On Oct. 17, I spent an entire class refreshing a CBC web page every five minutes. As a proud Haida Gwaiian, it was hard for me to pay attention to my afternoon lecture knowing there was a 135-metre cargo ship floating free just a few miles off the west coast of the island. With the ongoing fight against Enbridge and the Northern Gateway pipeline, this felt like a nightmare was coming true.
Last weekend, the Russian ship Simushir lost power off the coast of Haida Gwaii during brutal weather conditions. The ship was approximately one-third the size of the oil supertankers that Enbridge has proposed.
Carrying hazardous mining cargo, 400 tons of bunker fuel, and 50 tons of diesel, the Simushir, even just as a mere cargo ship, was a huge threat to the islands. As I was refreshing the CBC news page, and saw that the ship was expected to run aground within a few hours and the nearest coast guard was approximately 20 hours away, I remember thinking to myself that there was no possible happy ending—this was going to be a disaster.
In my panic and pessimism, I thought that if the ship didn’t spill in the rough waters, it would hit the rocks before responders could act. Thankfully, the Gordon Reid, a Canadian coast guard boat, made it to the scene and was able to tether a line to keep the ship from running aground. Despite line breakages and worsening weather, the Gordon Reid was able to keep the powerless vessel in place until the Barbara Foss, a U.S. tugboat, arrived on-scene. The tug began towing the Simushir around the island, through the Hecate Strait, and to the port in Prince Rupert.
So, disaster averted, right? Can we just forget this ever happened? No.
Although, along with everyone on Haida Gwaii, I am incredibly grateful to those who put themselves at risk to prevent the near-disaster, we still must recognize that these circumstances were by no means world class. I see the federal and provincial governments’ take on this going one of two ways: either we will be told that the response is clearly adequate because everything worked out in the end, or they will promise improvement to prevent this happening again.
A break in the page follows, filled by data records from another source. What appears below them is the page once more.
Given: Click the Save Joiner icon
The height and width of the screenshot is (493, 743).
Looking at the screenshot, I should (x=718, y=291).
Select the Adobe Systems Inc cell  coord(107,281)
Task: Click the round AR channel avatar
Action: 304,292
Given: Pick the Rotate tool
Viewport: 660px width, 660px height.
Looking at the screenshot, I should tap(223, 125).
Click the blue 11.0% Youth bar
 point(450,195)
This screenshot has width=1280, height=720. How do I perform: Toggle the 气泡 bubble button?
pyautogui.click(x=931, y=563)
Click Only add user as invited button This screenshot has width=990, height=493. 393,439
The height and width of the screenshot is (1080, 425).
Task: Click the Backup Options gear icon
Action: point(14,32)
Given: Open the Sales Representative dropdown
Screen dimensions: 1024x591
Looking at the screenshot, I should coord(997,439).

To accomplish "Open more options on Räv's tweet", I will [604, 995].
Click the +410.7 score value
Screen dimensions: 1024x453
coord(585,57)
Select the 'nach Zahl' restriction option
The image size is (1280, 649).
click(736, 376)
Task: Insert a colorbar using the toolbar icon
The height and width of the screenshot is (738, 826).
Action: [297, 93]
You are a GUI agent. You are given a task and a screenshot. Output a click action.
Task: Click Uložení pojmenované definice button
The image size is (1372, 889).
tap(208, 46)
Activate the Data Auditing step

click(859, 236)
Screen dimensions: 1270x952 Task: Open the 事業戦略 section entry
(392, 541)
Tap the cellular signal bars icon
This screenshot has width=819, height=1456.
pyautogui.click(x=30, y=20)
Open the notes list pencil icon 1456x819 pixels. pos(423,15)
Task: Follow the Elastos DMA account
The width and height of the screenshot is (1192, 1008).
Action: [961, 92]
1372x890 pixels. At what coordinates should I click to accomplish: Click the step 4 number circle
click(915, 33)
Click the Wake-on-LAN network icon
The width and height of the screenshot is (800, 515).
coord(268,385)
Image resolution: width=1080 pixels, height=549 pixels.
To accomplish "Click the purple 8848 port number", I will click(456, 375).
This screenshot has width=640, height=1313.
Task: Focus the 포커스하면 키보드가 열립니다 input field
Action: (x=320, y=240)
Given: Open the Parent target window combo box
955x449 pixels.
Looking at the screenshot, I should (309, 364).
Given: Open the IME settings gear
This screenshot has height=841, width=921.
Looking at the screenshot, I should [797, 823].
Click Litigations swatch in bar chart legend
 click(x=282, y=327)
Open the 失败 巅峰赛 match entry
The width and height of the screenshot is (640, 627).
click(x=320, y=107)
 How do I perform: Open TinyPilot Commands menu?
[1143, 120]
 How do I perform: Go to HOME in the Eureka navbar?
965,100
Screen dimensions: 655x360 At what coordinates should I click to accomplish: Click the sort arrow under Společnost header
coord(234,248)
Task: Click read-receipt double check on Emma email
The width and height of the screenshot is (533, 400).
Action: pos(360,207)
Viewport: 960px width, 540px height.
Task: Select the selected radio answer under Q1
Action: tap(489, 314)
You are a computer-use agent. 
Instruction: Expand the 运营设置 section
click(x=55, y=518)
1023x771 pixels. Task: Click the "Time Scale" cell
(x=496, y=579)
The second lesson learnt from this situation, something coastal communities have stated repeatedly, is what we must emphasize: these waters are not suitable for tanker traffic. This is why we refuse oil supertankers through the north coast, and this is why we need to assess the LNG projects that would introduce hundreds of tankers through our waters every year.
Given that the Simushir was minuscule in size compared to the tankers Enbridge is proposing, and that the 5-7 metre seas it was stuck in are mere ripples compared to what the Hecate Strait can see, the incident taught others what we on Haida Gwaii already knew: no pipeline, no tankers, no problem.